Oggi – quando ho la presunzione di dichiararmi “guarita” – parola difficile e azzardata che ho perfino paura di solo pensare (!) – ricordo lucidamente anche i piccoli gesti, le occasioni impercettibili di sostegno morale e fisico, i segni di amicizia solidale tra pari … indispensabili per superare attimi di smarrimento totale. Sono un sorriso di speranza, un paio di zoccoli di gomma, un bicchiere d’acqua, una presenza silenziosa fianco a fianco, una parola gentile e accogliente …
Posso ricordare – come più volte ho fatto anche nel contesto della Giornata di Vigheffio quando ho rilasciato una ampia intervista a due infermieri lombardi, collegati nel network in rete e nella edizione di una rivista specializzata di categoria – la presenza fondamentale, necessaria nei CSM delle molteplici figure di operatori: infermieri e operatori di vario livello, quotidianamente presenti e fisicamente vicini alle persone prese in carico, che più ancora degli psicologi e dei medici sono in grado di intervenire nel momento di necessità, proprio per la costante prolungata condivisione degli spazi e delle imprevedibili occasioni …

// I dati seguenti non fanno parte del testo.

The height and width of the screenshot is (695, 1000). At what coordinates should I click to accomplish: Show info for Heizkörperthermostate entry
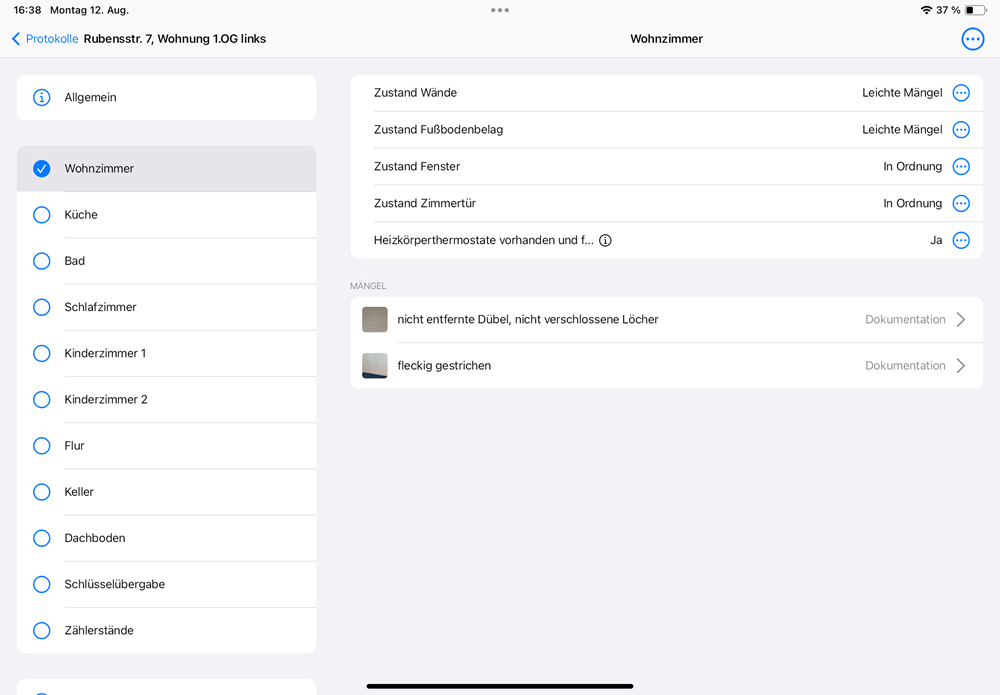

Io ricordo perfino la cuoca, le assistenti volontarie straniere, le giovani tirocinanti, i tutori affidatari – come i tanti familiari, madri, padri, parenti a vario titolo – come le altre persone ricoverate o afferenti …
La costruzione di una Comunità che cura, che costruisce assieme, solidale, Salute mentale, Bene Essere, deve essere un progetto assolutamente centrale.
“#180benecomune” per il rilancio della salute mentale in Italia promuove, con la campagna mediatica in corso, un processo di aggregazione indispensabile.
A cominciare – a mio avviso – da piccoli (o grandi?) passi, per coinvolgere per prime le persone sofferenti, i familiari, gli “esperti per esperienza”, gli operatori di tutti i livelli, in occasione di crescita condivisa e di dialogo e interscambio esperienziale orizzontale: ad esempio, riunioni organizzative, riunioni operative, preparazione di seminari, scelta di focus di discussione, convegni, visite di luoghi deputati, così della salute come della cura, nella/della città, nel territorio e anche in Italia e all’estero.
Di quell’invisibile movimento collettivo, in cui mi sono trovata coinvolta, sollecitata, invitata, ho un ricordo grato, perché altrimenti il mio stesso “esistere”, “essere qui ed ora”, non sarebbe possibile.
Sono una Sopravvissuta, un po’ dolorante, un po’ammaccata, ma fortunata!